Hi! Extremely long time reader, first time poster… and I just wanted to tell you how much I applaud your post, and know it took balls to say what you did. I just turned 21 years old in March, and on the night that perhaps I should have kicked one or two back and had a great time relishing in my freedom of being the legal age to drink… I didn’t. I couldn’t stop thinking about one person the whole entire day. My childhoold friend, Janakae died last November in an automobile accident. She was the designated driver that night, and took someone home that had too much to drink. On her way home, a lady ran the red light, and died instantly. She was drunk. Jana never came to, again, and they shut the machines off a few days later. She died two months before her 21st birthday. There’s hardly a day that goes by that I don’t think of her, and try to grip the fact that life took her at such a young age, and at such a horrible price.
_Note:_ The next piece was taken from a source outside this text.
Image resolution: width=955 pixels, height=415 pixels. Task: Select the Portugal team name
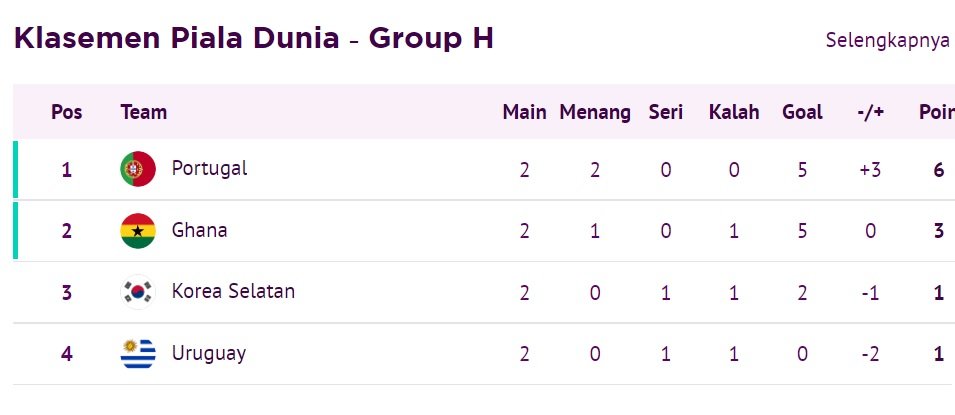click(x=209, y=168)
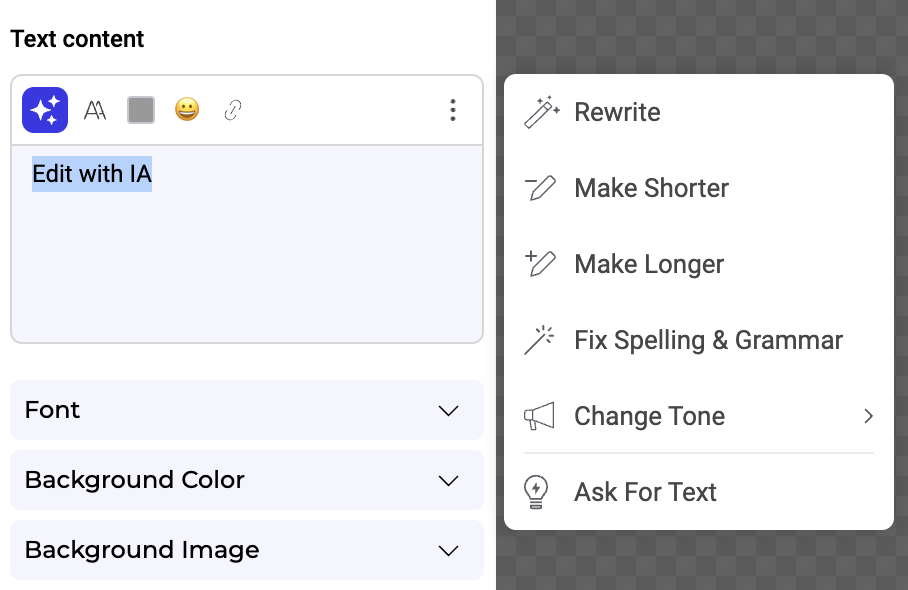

Thank you for telling your story…. I hope people who read this will realize that drunk driving is an epidemic… and that too many lives are being lost at an alarming rate just because of not making a simple decision and being responsible to one’s self.

Rayne
16 years ago

I am so proud of you! I probably started reading right about the time this happened and I could always tell there was some sort of secret you kept surrounding alcohol. I am so glad you have chosen to release yourself from that bondage. You are absolutely right, secrets are toxic. It takes a strong person to admit a mistake.

Also – congratulations for chosing the path of life instead of the darker path you could have chosen after your DUII. Riley and JB are so lucky to have you, and so are all of us for that matter.

Bethany
16 years ago

Thank you for sharing such a personal, powerful story.

Stacy
Stacy
16 years ago

My dad was killed by a drunk driver.

Thank you for posting your story and helping to let people know how devastating their actions can be.
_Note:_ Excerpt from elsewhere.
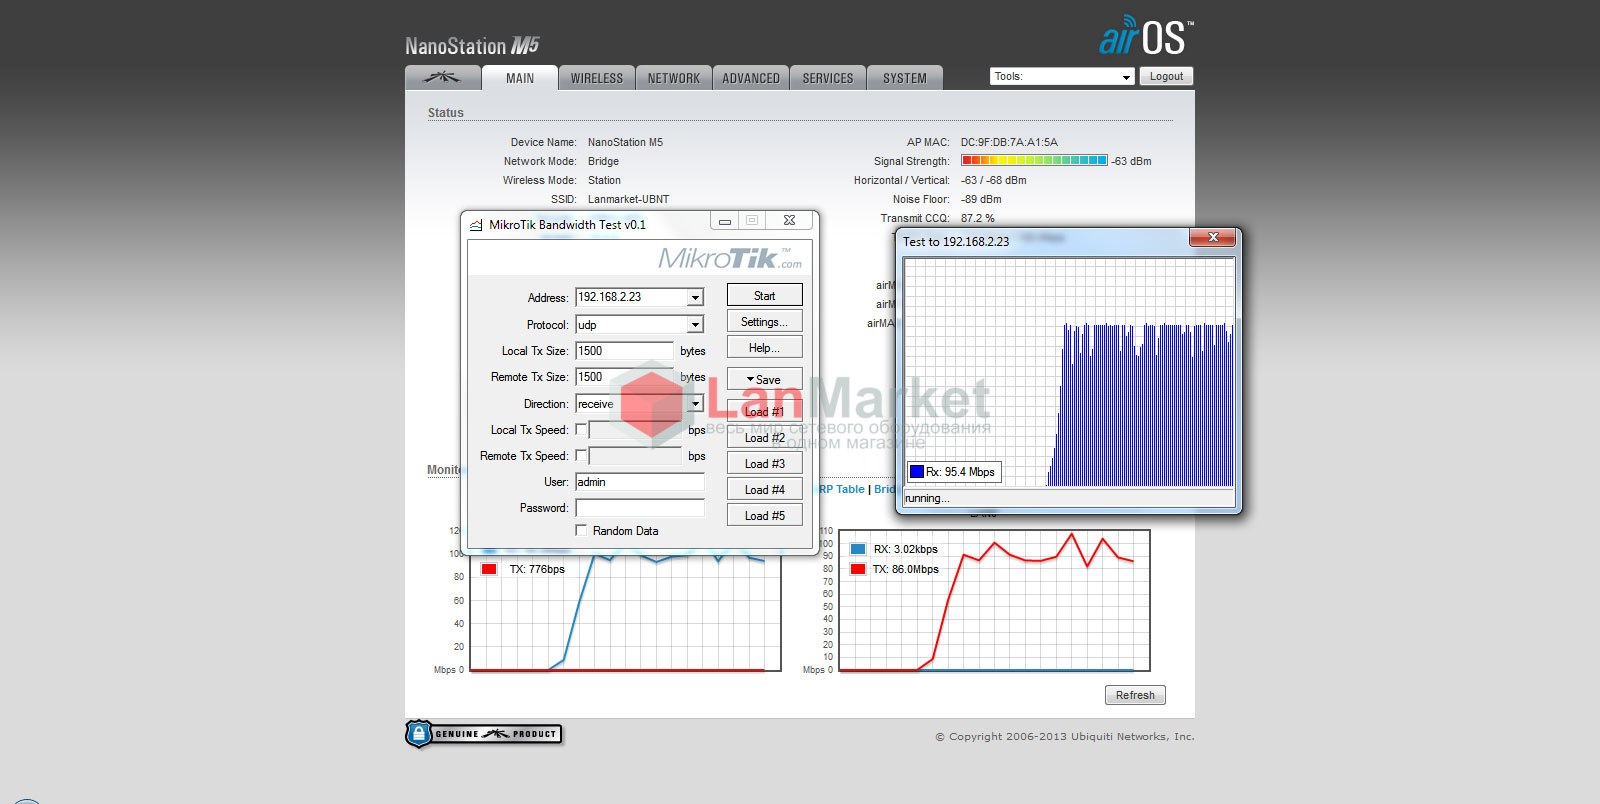The height and width of the screenshot is (804, 1600).
Task: Click the MikroTik.com logo banner
Action: 730,259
I bet it was a hard decision.

Roz
Roz
16 years ago

Delurking to thank you for sharing what I know must be a painful memory. With your story, you may have actually saved lives. For that, I am thankful to you.
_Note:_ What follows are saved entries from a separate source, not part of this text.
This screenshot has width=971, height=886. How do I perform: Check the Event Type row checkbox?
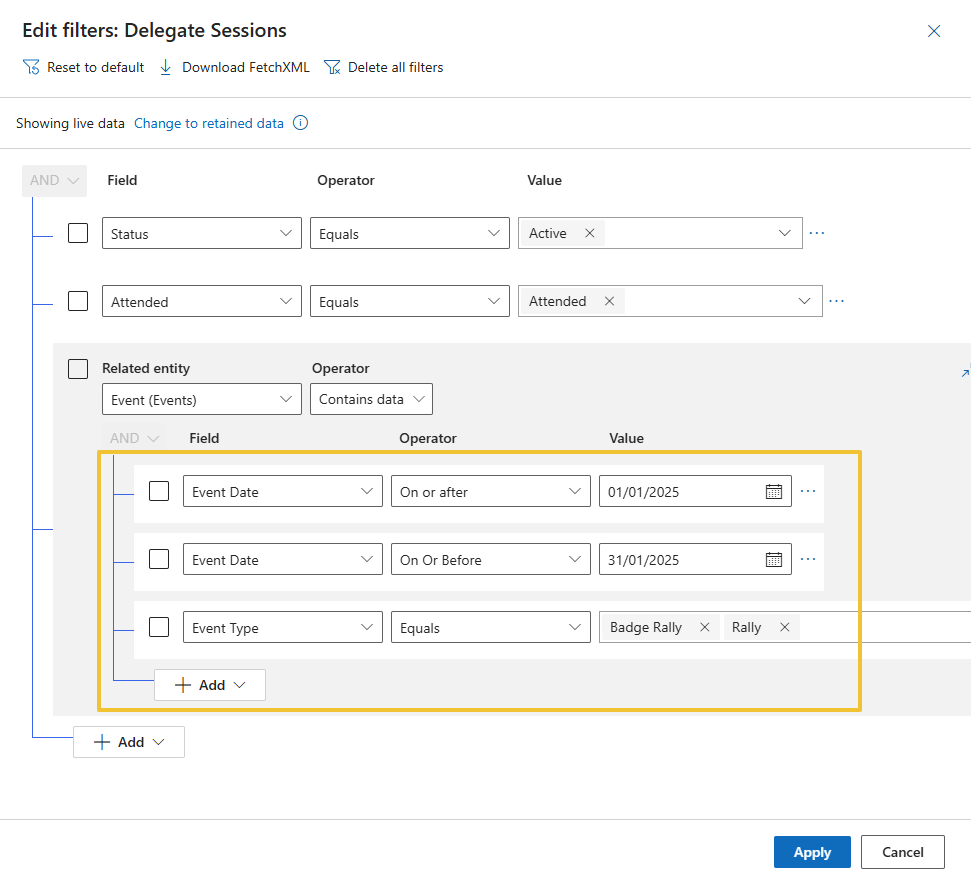tap(159, 628)
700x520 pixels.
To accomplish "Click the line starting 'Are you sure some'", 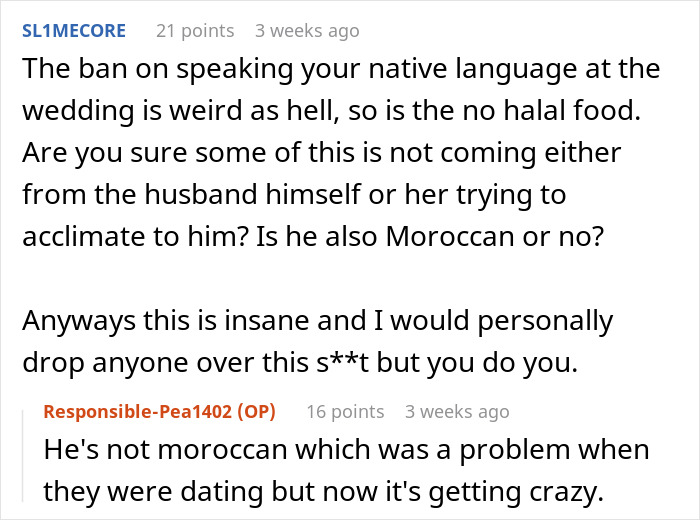I will tap(321, 153).
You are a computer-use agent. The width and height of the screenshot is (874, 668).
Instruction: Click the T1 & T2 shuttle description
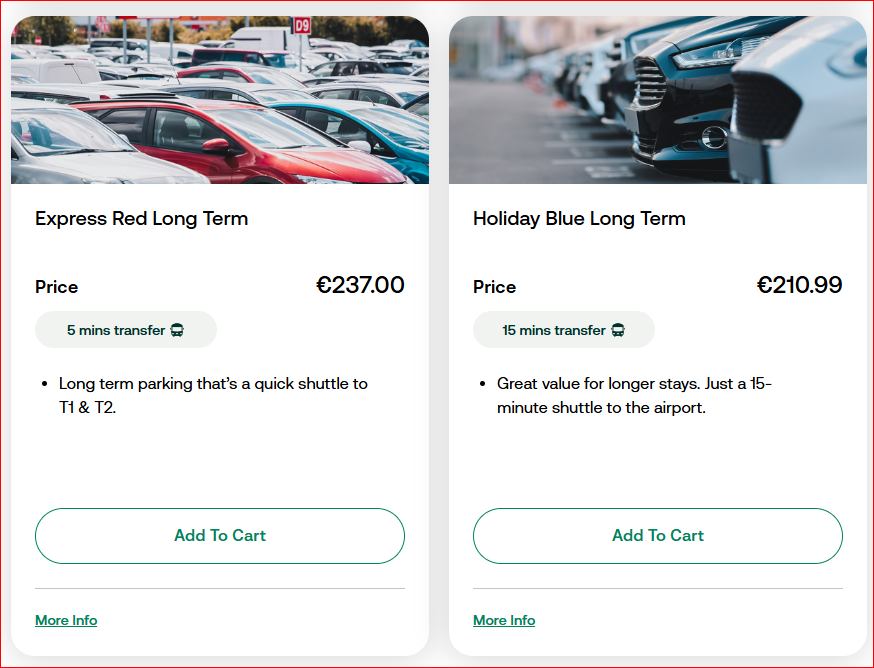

Now, as for you, Mary. It is so nice to know that there are folks out there that don’t need hugs and reassurances when they tell a painful story about their own mistake, that may open them to just that kind of criticism. I, for one, need to know that when I screw up, as apparently you have NEVER done, others still care for me and are willing to show that with hugs, either real or the internet kind. I don’t know about you, but when MY kid comes to me and says that he screwed up…he may still get punished (as Sundry was), but he also gets a hug that says to him that he is not the first or the last to do so and that I love him anyway. And, should he go on to try and take a negative experience, especially a self inflicted one, and turn it into something positive by sharing it with others, he would get a hearty hug and told that I am proud of him! Since I don’t know you, Sundry, I will only add that you have my respect.

AZslick
AZslick
16 years ago

One thing I wonder about Linda is how JB dealt with a suddenly sober wife after years of dealing with a alcohol fueled personality. Most marriages break up when one of the participants sobers up I’ve heard, not because the other one wants the drunk to be drunk, but because they don’t really KNOW the newly sober person.

Congrats on telling the story. Hope it is another one of the zombies in your life you have now driven a stake through its heart

Emily
Emily
16 years ago

Lady, you are an amazing person. I am glad that you told it even though I’m not glad it happened to you. I think everything happens for a reason, and you surely must be fulfilling that by writing this blog entry and causing people to think about their actions and consequences. I admire you so much.

serror
serror
16 years ago

Thank you for sharing this story. It is a powerful story that has already obviously affected many people who have read it. It is incredibly brave of you to share with us. Thank you! Thank you! Thank you!

Anne L.
Anne L.
16 years ago

I really admire you, Linda. Geez, that sounds weak, but I truly mean it. Thanks for this post.